Si, du jour au lendemain, on interdisait le transport pétrolier, le CN et le CP en sentiraient les contrecoups, mais ce ne serait pas dévastateur. Les changements de vitesse des économies nord-américaine et mondiales ont beaucoup plus d'influence sur leurs résultats.

Qui plus est, la probabilité que ce «pire scénario» se concrétise est quasi nulle.

L'enjeu économique est trop important pour les pétrolières, qui ont besoin de sortir le brut, et pour toutes les raffineries du Nord-Est américain.

On ne parle pas des autres produits dangereux, parce qu'il serait encore plus risqué de les faire voyager sur route.

Sur les revenus, donc, il s'agit d'un impact probable limité.

Les coûts

Passons maintenant aux coûts. Il est assez clair que ceux-ci grimperont. À différents endroits : installation d'enregistreurs de communications, ajout de personnes responsables, resserrement des normes d'entretien et d'inspection, etc.

Il est toutefois difficile d'envisager des hausses déstabilisantes pour le plan d'affaires.

Dans le pire des cas, les fameux wagons DOT-111, dont l'achat est aujourd'hui interdit, mais qu'on tolère encore jusqu'à leur fin de vie utile, pourraient être mis hors service. Les nouveaux wagons sont nettement plus chers, et c'est tout un investissement de remplacement qui serait demandé. Il faut cependant savoir que ces wagons sont rarement la propriété des sociétés ferroviaires et souvent celle des pétrolières. Ou encore des fabricants, qui les louent. Pas d'impact donc pour les transporteurs.

Il y aura sans doute aussi tout un débat sur la nécessité de dévier les voies ferrées pour contourner les villages. Les sociétés pourraient être appelées à investir. Mais ces investissements ne peuvent être très élevés. Du moment où ils auraient pour effet de détruire le rendement en provenance des activités de transport pétrolier, il deviendrait plus avantageux pour les sociétés de train de complètement abandonner celui-ci. Ce qui, on l'a vu, soulèverait un puissant lobby pétrolier. Rappelons que les bénéfices générés par le transport pétrolier ne sont pas énormes (3 à 5 % des revenus au CN).
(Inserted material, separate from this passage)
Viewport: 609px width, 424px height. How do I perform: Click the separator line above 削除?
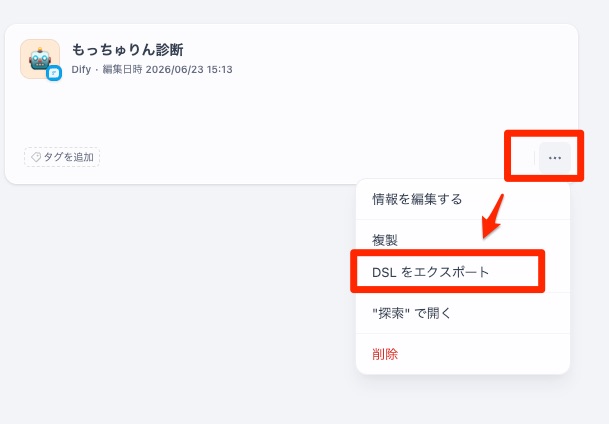463,334
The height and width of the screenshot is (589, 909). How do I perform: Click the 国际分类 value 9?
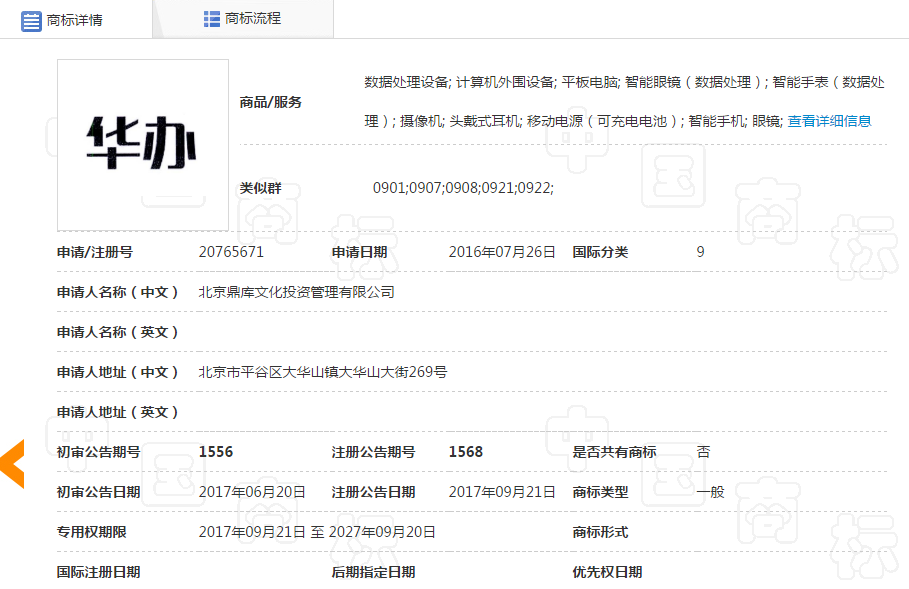coord(698,252)
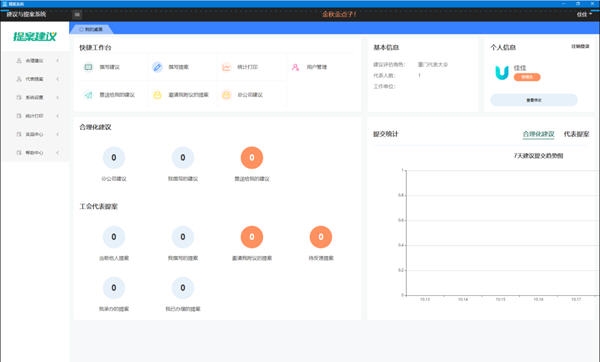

C'est Québec et Ottawa qui devraient assumer de tels coûts. Ce qui semble quasi impossible, dans le contexte où les deux gouvernements ont déjà de la difficulté à maintenir en état les infrastructures routières.

Certains coûts en vue pour le CN et le CP, donc, mais pas la catastrophe.

Moment de prendre le train du CN et du CP ?

Malgré la tragédie de Lac-Mégantic, les multiples accolés aux titres demeurent relativement élevés.

Le CN se négocie à 17 fois le bénéfice anticipé de 2013 et à 15,8 fois celui de 2014. À titre de comparaison, la Banque Nationale note que, historiquement, le multiple moyen (sur les bénéfices de l'année à venir) a été de 15.

Le CP se négocie à 20,5 fois le bénéfice de 2013 et 16,6 fois celui de 2014.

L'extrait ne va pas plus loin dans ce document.